We've all heard of the term midlife crisis. It's often joked about in Western society, most frequently when poking fun of men in their sixties who feel the need to purchase an overpriced sports car as a way to reclaim their youth. The term midlife crisis was created in 1965 by Elliott Jaques, a Canadian psychoanalyst and organizational psychologist. This term was created to describe the phase that most middle aged people experience anywhere between their thirties and sixties. The phase includes feelings of depression, anxiety and self doubt over the realization that they are no longer young and that old age is imminent. Several life changing occurrences can trigger these feelings, such as the death of a parent or parents, extramarital affairs, menopause in women or children leaving home. For women this phase can last anywhere between two to five years and in men from three to ten years.
As recent as eight years ago, the term quarter-life crisis made it's debut into the self help section of bookstores everywhere with the release of Quarterlife Crisis, the Unique Challenges of Life in your Twenties by Abby Wilner and Alexandra Robbins. The depression, anxiety and self doubt that is associated with midlife crisis are mirrored in the theory of quarter-life crisis. The main difference is that a quarter-life crisis occurs during your twenties. Usually it's associated with having turned twenty-five. There are slightly different triggers that bring on a quarter-life crisis compared to a midlife crisis and they include confusion of identity, insecurity regarding present accomplishments, frustrated with the working world and not being able to find a stable job or partner, desire to have children and thinking everyone else is more successful in every aspect of life than yourself.
Quote on topic by an expert:
"Plenty of people are going to say the quarterlife crisis doesn’t exist. Let them. My father doesn’t believe in it. But consider that it’s not so long ago that the menopause, the midlife crisis and other life-stage problems were dismissed as self-indulgent. We’re convinced everyone else is having more (and better) sex, doing more (and better) drugs and generally having more fun than we are. And maybe they are. Our parents certainly did. But you aren’t the only twentysomething who hasn’t bought a great house, snared a gorgeous partner, paid off hideous debts and landed a dream job. In reality, few of us have. Most are just as freaked out as you are that your twenties are bigger, scarier and harder than promised. It’s just that nobody really talks about it. Until now."
--Damian Barr
Annotated bibliography:
Robbins, Alexandra and Abby Wilner. Quarterlife Crisis: The Unique Challenges of Life in Your Twenties. New York: Penguin Group (USA) Incorporated, 2001.
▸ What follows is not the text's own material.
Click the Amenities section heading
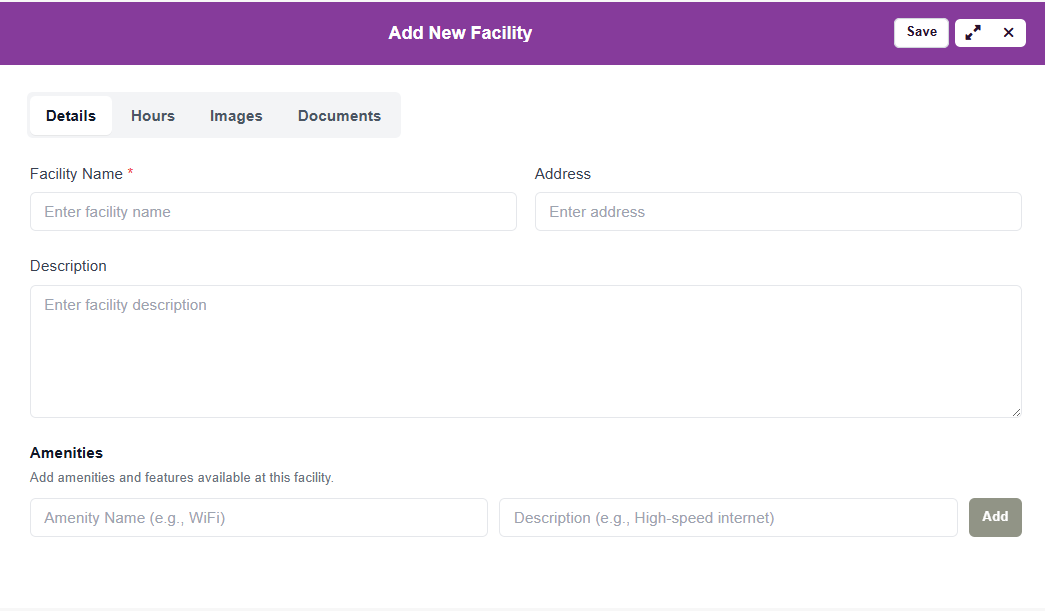[66, 453]
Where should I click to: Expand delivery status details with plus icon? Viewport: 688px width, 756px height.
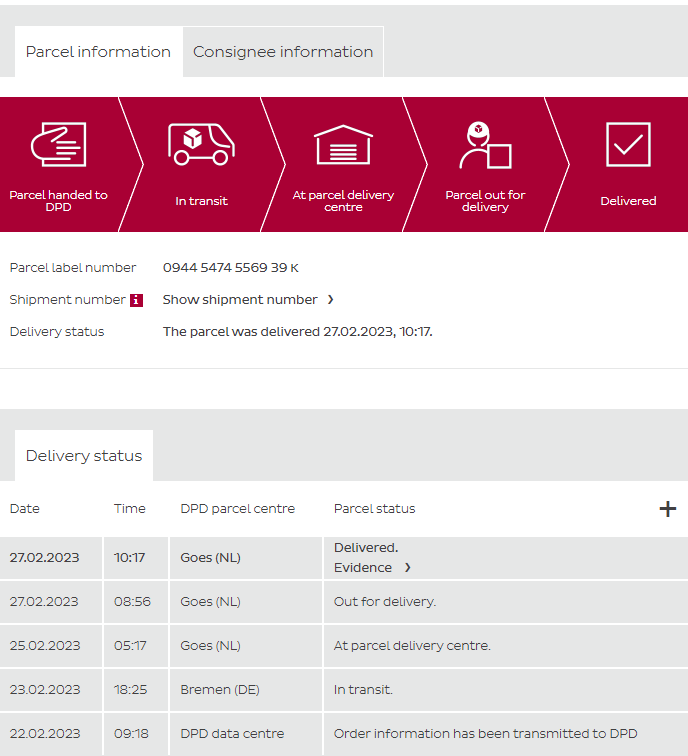point(667,509)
Alexandra Robbins is an investigative journalist, lecturer and author. The topic of her books have dealt with young adults, education and college life. She graduated from Yale in 1998.
In Quarterlife Crisis: The Unique Challenges of Life in Your Twenties, authors Robbins and Wilner explore the trials and tribulations associated with the transition to adulthood and give those trials and tribulations a name at long last: quarter-life crisis. The book offers advice on how to make the transition smoother and includes personal stories from twentysomethings who have gone through this stage in their lives.
"The whirlwind of new responsibilities, new liberties, and new choices can be entirely overwhelming for someone who has just emerged from the shelter of twenty years of schooling. We don't mean to make graduates sound as if they have been hibernating since they emerged from the womb; certainly it is not as if they have been slumbering throughout adolescence (though some probably tried). They have in a sense, however, been encased in a bit of a cocoon, where someone or something-parents or school, for example-has protected them from a lot of the scariness of their surroundings. As a result, when graduates are let loose into the world, their dreams and desires can be tinged with trepidation. They are hopeful, but at the same time they are also, to put it simply, scared silly."
How this topic relates to my work:
I turned twenty-five this year but honestly I began my descent into a quarter-life crisis when I was twenty-three. This year more than ever I feel the pressure of the future and I try my best not to constantly worry about what I'm going to do in order to put food in my mouth and a roof over my head once I leave VCU. I feel that this paired with my growing disappointment with art school and as a result, discouragment of ever having a career in photography, will make for an interesting backdrop for my project this year.